感覚がにぶり、現実との乖離が始まるのを感じる。跨る騎白狼はもはや躰の一部となる。
恐怖もなく、ただ甘い興奮に包まれる。
ああ、なんと綺麗な月が頭上にあることか。月に餓えるだと。私ほどに、月を求める者などいるものか。
今宵映えるは赤。在真の象徴ではない。奴らの屍を彩るものだ。
朱柵の砦。そこは篝火が隙間なく配置され、化者を威嚇すると同時に別根院に存在を見せ続けている。元々は化者の攻勢があった際に時間稼ぎをするため造られたものであるという。

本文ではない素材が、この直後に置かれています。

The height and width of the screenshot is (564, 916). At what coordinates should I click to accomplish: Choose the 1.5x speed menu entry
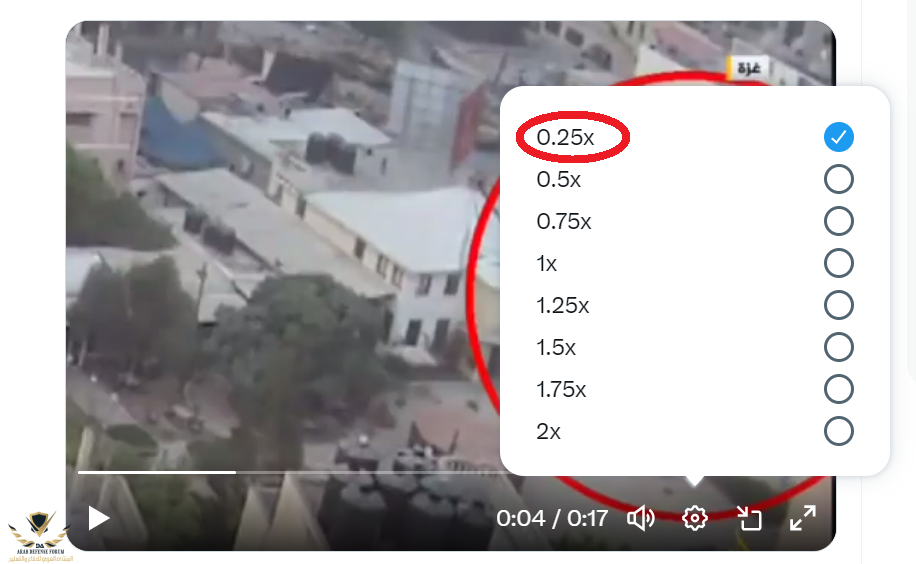(695, 347)
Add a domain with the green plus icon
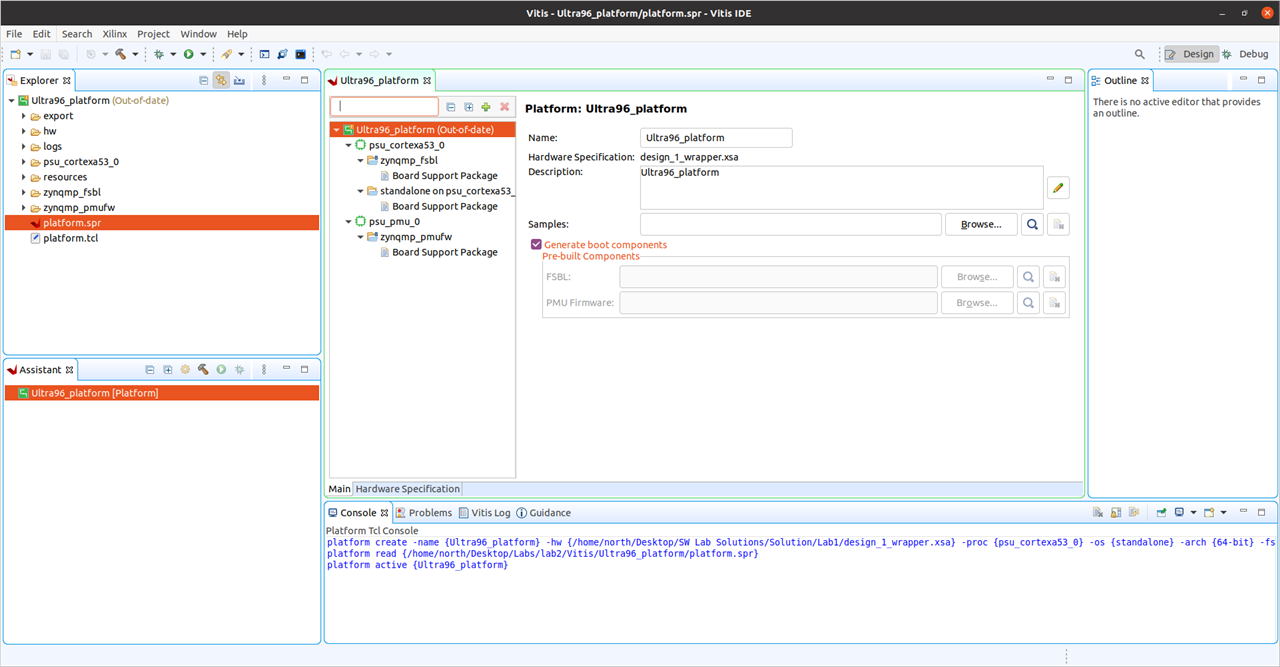Screen dimensions: 1280x667 (x=486, y=106)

東へ。獣道すらなき山の斜面を全力で駆ける。とうに一人。後続の百の兵は私の食べ残しを始末すればよい。
やがて見えてきた砦は八尺ほどの壁が横たえている。
騎白狼は些かも速度を落とさずに猛進する。
私が騎白狼の腹をけると同時に、後ろ脚にて跳ねた。それでも、壁を超えることはできない。
だが、私の手は届いた。
騎白狼から飛び出して砦内へ乗り込む。
信じられないものを見たような目を向ける守兵の無防備を逃さず、喉に剣を食い込ませる。
下で騎白狼が吠えるのを聞いた。私も吠えた。
次々とやってくる敵兵。矢を放つ弦の音。
テムより賜った紫の剣は、敵を小枝ように容易く裁断する。
百の刃が身に迫り、飛び散る血滴は万を超える。なんと敵の所作の遅いことか。血走った目でがむしゃらに切りつけるだけで、まともこちらを見てすらいない。
十六、十七、十八。殺す。処す。
四十一、四十二、、、六十五。
頬を刃が掠めた。思わず笑みが浮かぶ。全身の火照りは、口から出る吐息は、淫売の母に似ていることだろう。
もっと、もっと、私を求めよ。須らく全てを捧げて、剣を振れ。その悉くの意思を、私は真っ向から打ち砕いてやろう。
いく度吠えたか。やがて、下から剣戟の音と喊声が上がる。
逃げ行く敵兵の姿がちらほらと視界の隅に映る。なんと愚かな。逃げ延びた生に、どれほどの価値があるのか。
味方の声が近い。もう砦は落ちたか。
だが、もう少しだけ、最後まで、踊りたい。
敵の集団を見つけ、そこに飛び込む。殺して、殺して、殺して。
白の鎧が深紅に塗れた時に、最後の一人の命を断った。
ふと気が付くと、呆然として百の銀狼たちが私をみている。あるのは畏怖の色。
私はゆっくりと囲む兵らを見渡した。
「吠えなさい。狩りは成功しました」
その瞬間、爆発ような喊声が、砦内に満ち、空へ昇った。